Reinforcement Learning in Finance: From Bellman Equations to Deep Q-Networks

Real-world Reinforcement Learning project: Part 1

Dec 04, 2025

Hey there 👋

Welcome to Part 1 of a new mini-series on Reinforcement Learning in Finance, with a special focus on pricing options.

This series is based on one of my projects from 2021 and still very valid, and rewritten in a way that you can actually read on a Sunday afternoon without needing three coffees and a PhD in stochastic calculus 😅

When I started this project, I knew almost nothing about Reinforcement Learning or Option Pricing in Finance. I didn’t walk in as an expert, I walked in with a problem I didn’t fully understand and a huge learning curve in front of me.

By the end of it, that “scary” problem turned into:

A working RL solution for a real quant finance task
A PhD position offer
And great job opportunities that opened up because I could show I’d tackled something non-trivial, end-to-end

That’s exactly what I want this series to give you:

Not just “RL as in AlphaGo”

Not just Titanic datasets, toy regressions, or yet another RAG / agentic AI demo

…but Reinforcement Learning on a real financial problem:

How do you learn an optimal exercise strategy for an option from scratch?

If you stick with this series, you’ll see how we go:

From core Reinforcement Learning concepts
To understanding what are options in finance
To designing and training deep RL agents that actually price these options

My goal is simple:

By the end, you should look at RL and think,

“I can use this on serious problems, not just classroom examples.”

Alright, let’s dive right in.

Why Reinforcement Learning in Finance?

Traditional quant finance is full of beautiful closed-form formulas and elegant Partial Differential Equations (PDEs).

But reality is messy:

Financial Markets are noisy and non-stationary
You have constraints (capital, risk limits, liquidity)
You make sequences of decisions over time, not just one-off predictions

That’s exactly the world Reinforcement Learning (RL) was built for:

An agent interacting with an environment, taking actions over time, and learning to maximise long-term reward.

In finance, that could mean:

When to exercise an option
How to dynamically hedge a portfolio
How to allocate capital across multiple instruments

In this series, we’ll focus on one concrete problem:

Learning optimal exercise strategies for American options using deep RL.

But before we model American options as an RL problem, we need a clean mental model of RL itself.

✅ That’s today’s job.

Where RL fits in the ML Landscape

Let’s quickly place RL in the bigger Machine Learning universe:

Supervised learning
- You get labelled data: (x, y) pairs.
- Example: predict tomorrow’s return from historical features.
- Objective: minimise prediction error (MSE, cross-entropy, etc).
Unsupervised learning
- No labels. You discover structure.
- Example: clustering similar stocks, PCA on yield curves.
Semi-supervised / self-supervised
- Mix of labelled + unlabelled data, or clever pretext tasks.
Reinforcement learning
- No fixed dataset of “correct answers”.
- An agent interacts with an environment:
  - Observes a state
  - Takes an action
  - Receives a reward
- Objective: maximise cumulative reward over time.

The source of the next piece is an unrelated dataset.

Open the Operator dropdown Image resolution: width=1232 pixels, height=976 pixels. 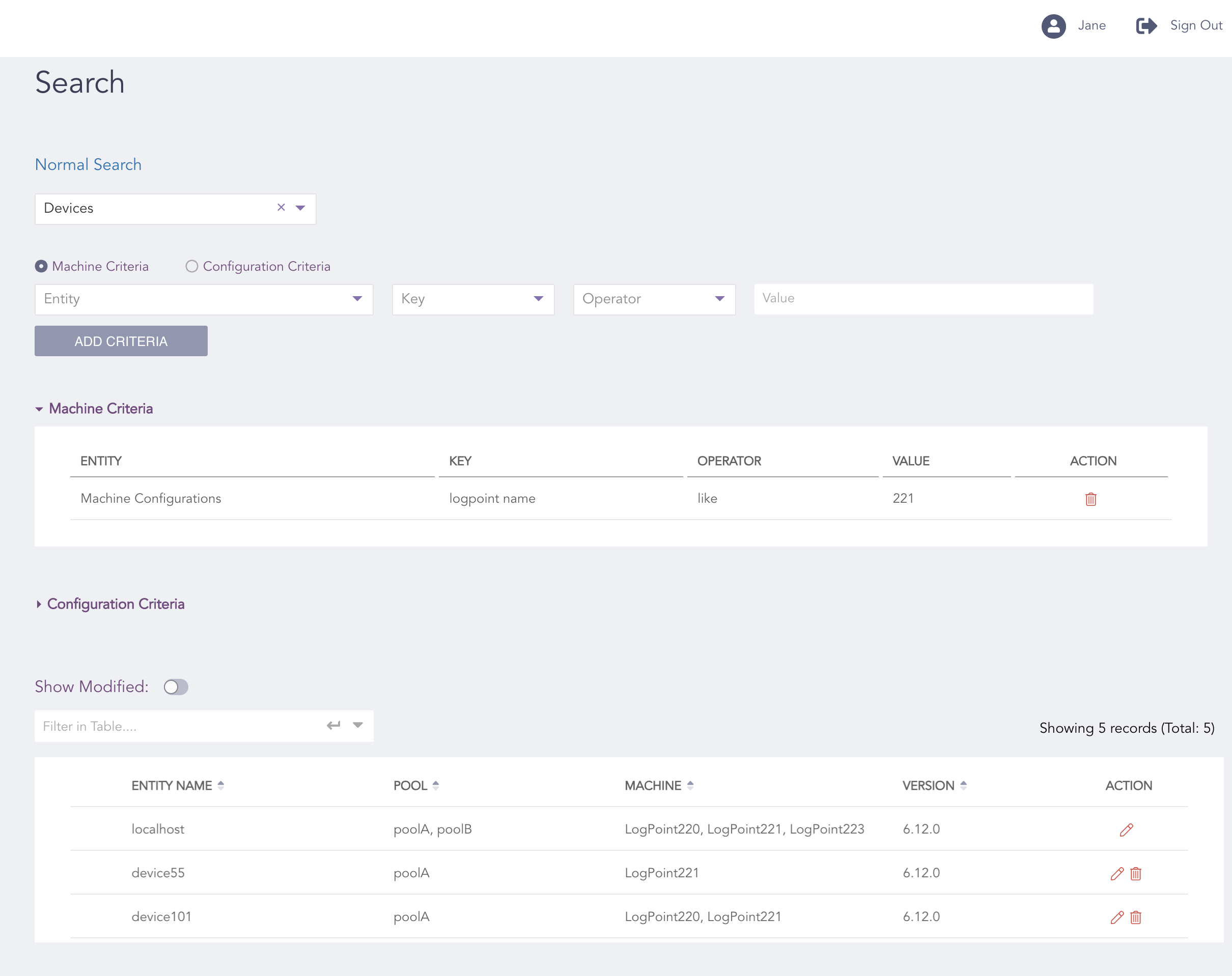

In RL, “ground truth” is not handed to you.

The agent discovers a good strategy by trial and error.

This is exactly like a trader learning a strategy by simulating trading in a market model: they try actions, see Profit & Loss outcomes, and adjust.

Note: Here the agent is not the LLM AI agent that we see and talk about almost everyday 😉

Quick Detour: What Are Options?

Before we jump into Reinforcement Learning, let’s quickly understand the financial instrument at the heart of this series.

An option is a simple but powerful contract, it gives you the right (not the obligation) to buy or sell an asset at a fixed price (called the strike price) within a certain time period.

Think of it as a bet on future prices:
you pay a small premium today for the possibility of a big payoff later; if you are right about where the market goes you profit from this transaction. If the market does not go according to what you had predicted, you will choose to NOT exercise your right and your option will expire worthless i.e., your loss will only be the “Premium” you paid to purchase this “option” contract. In this series we want to use Reinforcement Learning to price this “premium” on options.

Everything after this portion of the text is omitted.